Выделение микроорганизмов - продуцентов антибиотиков
Основными продуцентами антибиотиков являются актиномицеты, плесневые грибы, бактерии. Главным местом их обитания является почва. Для выделения микроорганизмов, образующих антибиотики, берут пробы почвы, высушивают ее до воздушно-сухого состояния и делают высевы на специальные питательные среды.
Для выделения актиномицетов, являющихся основными продуцентами антибиотиков, используют синтетические питательные среды, в которые в качестве источника углерода добавляют крахмал или глицерин. В качестве источника азота в среды добавляют нитратные соли. На этих средах рост бактерий подавляется, а грибы развиваются в малом количестве. Чтобы они росли лучше, нужно подкислить среду до рН = 4 - 4,5. Можно также использовать среду Чапека, агаризированную почвенную вытяжку.
Выделенные культуры микроорганизмов-антагонистов изучают по содержанию в них антибиотических веществ, необходимых для практических целей. При этом методом хромотографии определяют наличие известных антибиотиков. Если обнаруживают новый антибиотик, то вначале осуществляют первичное выделение и химическую очистку антибиотика, определяют его токсичность и химико-терапевтические свойства на животных, зараженных возбудителями различных заболеваний.
Выделенные штаммы-продуценты антибиотиков часто вариабельны и нестабильны. Поэтому методом селекции отбирают наиболее перспективные штаммы, а затем проводят отбор индуцированных мутантов. Мутантное действие на микроорганизмы достигается применением различных источников лучистой энергии (УФ-лучи, рентгеновские лучи, нейтроны и др.).
Культивируют мутантные штаммы на богатой питательной среде.

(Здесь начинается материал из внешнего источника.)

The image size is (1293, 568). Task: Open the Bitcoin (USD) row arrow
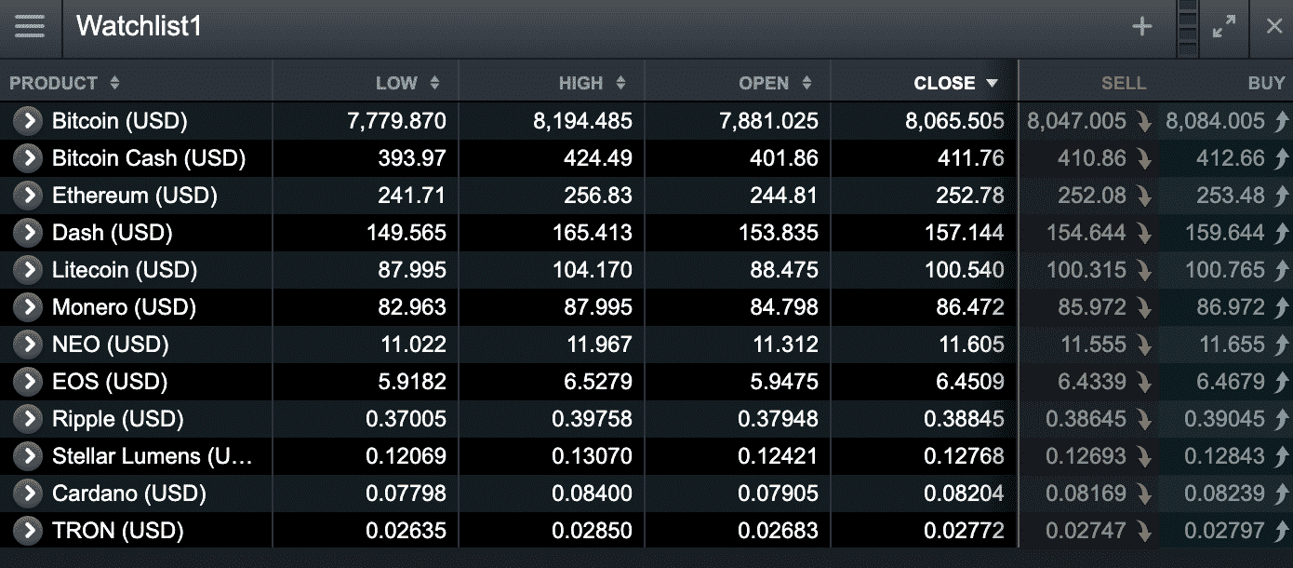click(29, 121)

Процесс контролируют либо по концентрации биомассы, либо по концентрации питательных веществ в среде.
Биосинтез молекулы любого антибиотика происходит с участием ряда ферментов - от нескольких единиц до нескольких десятков. Координация действия ферментов, т.е. обеспечение правильной последовательности ферментативных реакций, обеспечивается разными, не всегда еще ясными путями.
Процесс развития микроорганизмов (продуцентов антибиотиков) имеет, как правило, двухфазный характер.

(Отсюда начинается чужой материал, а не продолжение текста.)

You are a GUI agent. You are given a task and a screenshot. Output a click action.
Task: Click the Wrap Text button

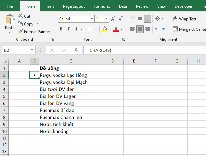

Первая фаза развития (трофофаза, или фаза сбалансированного роста) характеризуется тем, что в культуре продуцента антибиотика происходит быстрое накопление биомассы, сопровождаемое интенсивным потреблением основных компонентов субстрата (источников углерода, азота, фосфора и др.), некоторым снижением значения рН среды в результате образования кислых продуктов. Биосинтез антибиотика в этот период не происходит или осуществляется в незначительном количестве.
Вторая фаза (идиофаза - фаза несбалансированного роста) характеризуется снижением общего количества биомассы. В период второй фазы происходит развитие микроорганизма и образование новых клеток, но в культуре начинают преобладать автолитические процессы, что приводит к снижению общего числа биомассы. Среда обогащается продуктами обмена и продуктами автолиза клеток, возрастает значение рН, происходит бурный процесс биосинтеза антибиотика.
По окончании приготовления антибиотиков их проверяют на активность по отношению к тест-штаммам.
Методов определения активности антибиотиков много. Но главными из них являются микробиологические.
Способность убивать или тормозить рост и развитие микроорганизмов называют биологической активностью препарата. В связи с этим различают цидное и статическое действие веществ. Например, антибиотики обладают фунгицидным, бактерицидным действием или фунгистатическим и бактериостатическим действием.
Для количественного определения активности антибиотика введено понятие единицы действия (ЕД). При определении активности выделенного антибиотика обычно в качестве эталона используют химически чистый препарат с заранее известной величиной активности.
ЕД - это активность определенного весового количества антибиотика, принятого за эталон.
Так, ЕД пенициллина - это минимальная доза, подавляющая рост тест-штамма золотистого стафилококка в 50 мл питательного бульо-
на. Если чистый кристаллический пенициллин задерживает рост золотистого стафилококка в разведении 1 : 83000000, то в 1 г антибиотика содержится 1666000 ЕД (83000000 : 50 = 1666000) или 1666 ЕД в 1 мг.
Определение активности антибиотика проводят методом его серийных разведений в жидких или плотных питательных средах, а также методом диффузии антибиотика в агаре.
Кроме микробиологического метода контроля применяют химические и физико-химические методы: колориметрический, хроматог-рафический, спектрофотометрический.